Autour d’un thé : la Mauritanie « comme elle va »

6 avril 2014

Autour d’un thé : la Mauritanie « comme elle va »

autour_d_un_theVous savez, l’impression, dans ce pays-là, qu’on est dans un éternel remake… Ça change en restant la même chose. Ça évolue en régressant. Les mêmes personnes. Les mêmes litanies. Les mêmes discours. Emmanuel Kant disait bien que l’habitude guide le monde.

J’ai envie de dire que la naïveté, la morosité et la monotonie guident la Mauritanie. Dites-moi quoi vous êtes, je vous dirai qui vous fréquentez, civil ou militaire.

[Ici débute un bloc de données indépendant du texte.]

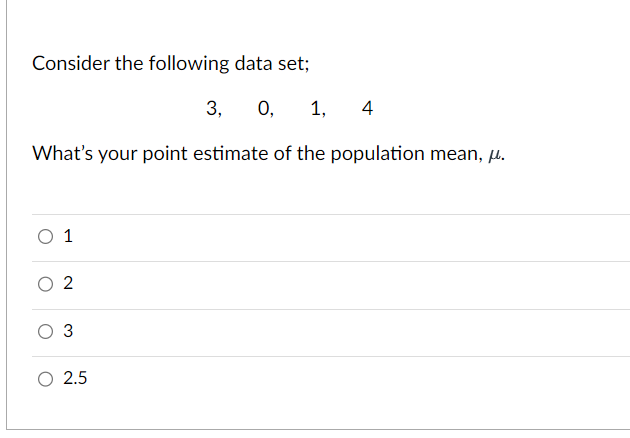Click the word "following" in the first line
The width and height of the screenshot is (630, 438).
point(189,64)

Vous pensez que le Carrefour Ould Mah¹, c’est du nouveau. Ou que le jardin présidentiel est plus entretenu au temps de la Rectification qu’avant le départ de Maouiya. Ce sont toujours les mêmes âmes à la présidence. Les rôles sont juste inversés, comme dans une pièce de théâtre de mauvais goût.

La pyramide s’est même renversée, tête sur queue². Les serviteurs d’hier sont devenus les maîtres d’aujourd’hui, avec les mêmes valets, les mêmes dames, les mêmes as, les mêmes griots, les mêmes troubadours, les mêmes mesquins, les mêmes malhonnêtes.

Partout où vous regardez, de bout en bout, de long en large, de fond en comble, c’est la même catégorie de personnes, les mêmes, toujours les mêmes. Une bande de caméléons qui changent de peau et de couleur à chaque occasion. Même ambiance, même méthode, même style. Rien à faire. Quoiqu’on dise. Pas la peine de faire dans l’hystérie. La nature est têtue.

A quoi sert-il de vouloir faire aller ce qui ne marche pas. C’est peut-être la faute de tous.  Civils et militaires. Majorité et opposition. Jeunes et vieux. Femmes et hommes. Responsables et irresponsables. Mauritaniens et assimilés. Les temps filent. Les temps meurent, en frivolités.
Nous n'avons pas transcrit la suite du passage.